Les atavismes postaux à l’ère électronique

Je suis toujours surpris par les réflexes, les pratiques jamais mis en doute, les évolutions bâtardes entre ce qui se fait et ce qui se faisait. Petit coup d’œil sur la communication écrite précédemment qualifiée de postale en cette fin de décennie.

Le service de recrutement

Pratique héritée du temps où les interactions avaient un coût postal (la machine à écrire, la feuille, l’enveloppe, le timbre et la salive de l’employé) nombre de services de recrutement de grandes entreprises ne donnent aucun suivi aux candidatures qu’elles reçoivent sous forme électronique.

Si l’on pouvait comprendre que l’envoi d’une lettre type indiquant l’absence d’intérêt pour une candidature était une politesse onéreuse, on peut se demander pourquoi c’est toujours le cas avec un média gratuit ? Pourquoi des employés acceptent de passer pour des malpolis, des incompétents de l’email au nom d’une pratique désuète ?

Formulaires, emails, ces canaux restent sans réponse. Le candidat est laissé à l’attente. Alors qu’il aide à une gestion des candidatures facilitée (pas de manutention) il espère un traitement rapide et transparent de sa candidature, illusion ! S’il ne convient pas sa candidature ne reçoit pas plus d’égards qu’un vulgaire spam.

A quand un site web bien polémique extension de LinkedIn qui donnerait la possibilité de jauger la sociabilité d’une société, pas à la présence online de ses campagnes mais bien à l’aune de son implication dans les échanges avec les gens ?

Le service de collecte des taxes régionales

Voici un bel exemple de modernité mixte. Il est possible de demander l’exonération d’une taxe par email. Dans un délai de 48 heures un accusé de réception et de suivi est adressé. On y indique que la décision du fonctionnaire compétent sera transmise via courrier.
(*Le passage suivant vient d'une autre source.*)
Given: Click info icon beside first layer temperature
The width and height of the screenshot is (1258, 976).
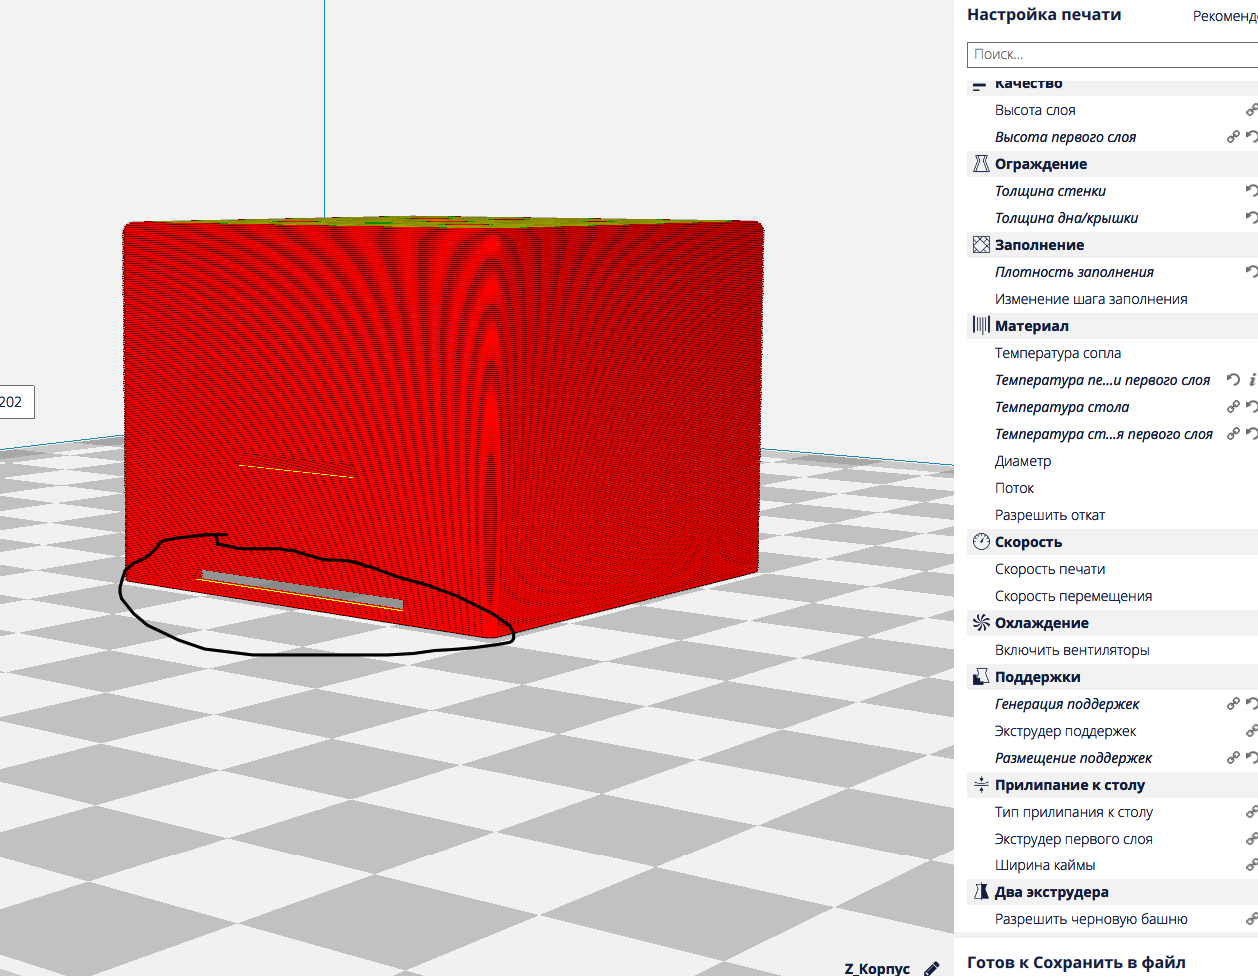Looking at the screenshot, I should [1252, 380].
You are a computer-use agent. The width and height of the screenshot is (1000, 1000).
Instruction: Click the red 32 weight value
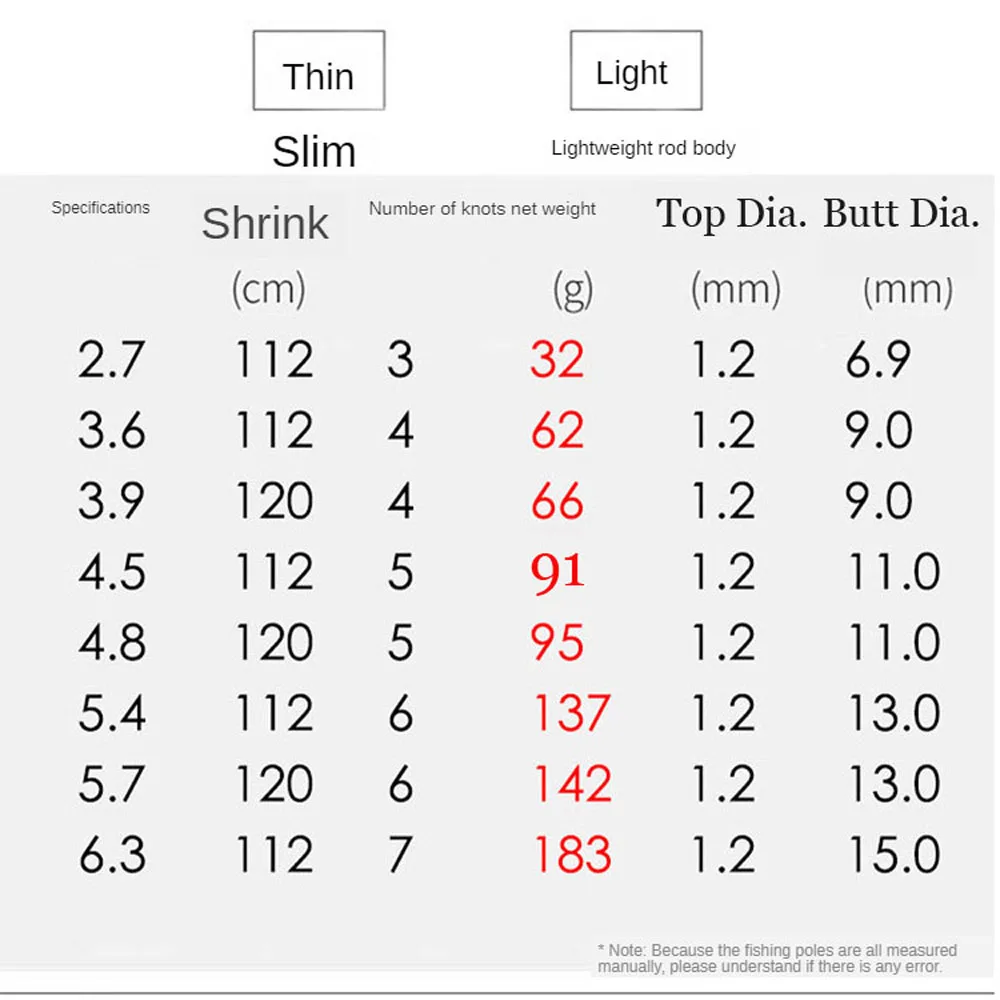(x=557, y=360)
Le délai de traitement est à la hauteur de la réputation de l’administration et dépasse largement la date de paiement prévue pour la taxe mais au moins le service est proposé et confirmé de bout en bout de la chaîne.

Facilité d’accès et d’interaction d’un côté, processus légal et administratif à souhait de l’autre.

Le collègue sur-prévoyant

Avant il y avait dans les grandes entreprises un service de courrier interne, permettant de faire suivre plis, dossiers, colis à un collègue d’un autre service. Souvent on décrochait le téléphone, on composait l’extension du collègue pour le prévenir du fait que l’on avait mis au courrier interne tel article, tel document. Histoire qu’il n’oublie pas de passer devant sa boîte, son bac et assurer un suivi rapide de la tâche liée au document.

A l’heure actuelle certains téléphonent voir se déplacent pour prévenir de l’envoi d’un email. Ils trouvent nécessaire de capter l’attention du récipiendaire au moment de la réception du message. Cette pratique qui consiste à venir dire « Je t’ai envoyé un email », me fascine toujours. Doublement irritante ou inutile elle prend souvent de court le récipiendaire qui remarquera à la lecture du message que toute l’info y est et que l’email inclut une large liste de distribution à caractère hiérarchique et sert de prioritisation implicite. Que cherchent-ils donc ces sur-communicateurs ? Une sur-réaction ?

 

Vous avez d’autres exemples de ces pratiques mixtes, en évolution, rétrogrades ?

 

Photo : Vous avez du courrier par Mamzel*D

1 réflexion sur « Les atavismes postaux à l’ère électronique »

  1. L’atavisme n’épargne pas les ceux-là mêmes qui vivent du média électronique. J’essaye depuis plusieurs semaines de faire modifier par téléphone et par email le contrat d’un client commun avec une société bien connue de mesure d’audience web dont le nom commence par Ned et se finit par Stat mais c’est la mort dans l’âme que j’ai finalement dû me résoudre à envoyer un courrier PAPIER nécessaire à leur ‘procédure interne’. Un peu comme si les employés de chez Peugeont n’avaient pas l’autorisation de rouler en voiture parce que c’est trop dangereux ou que ça pollue.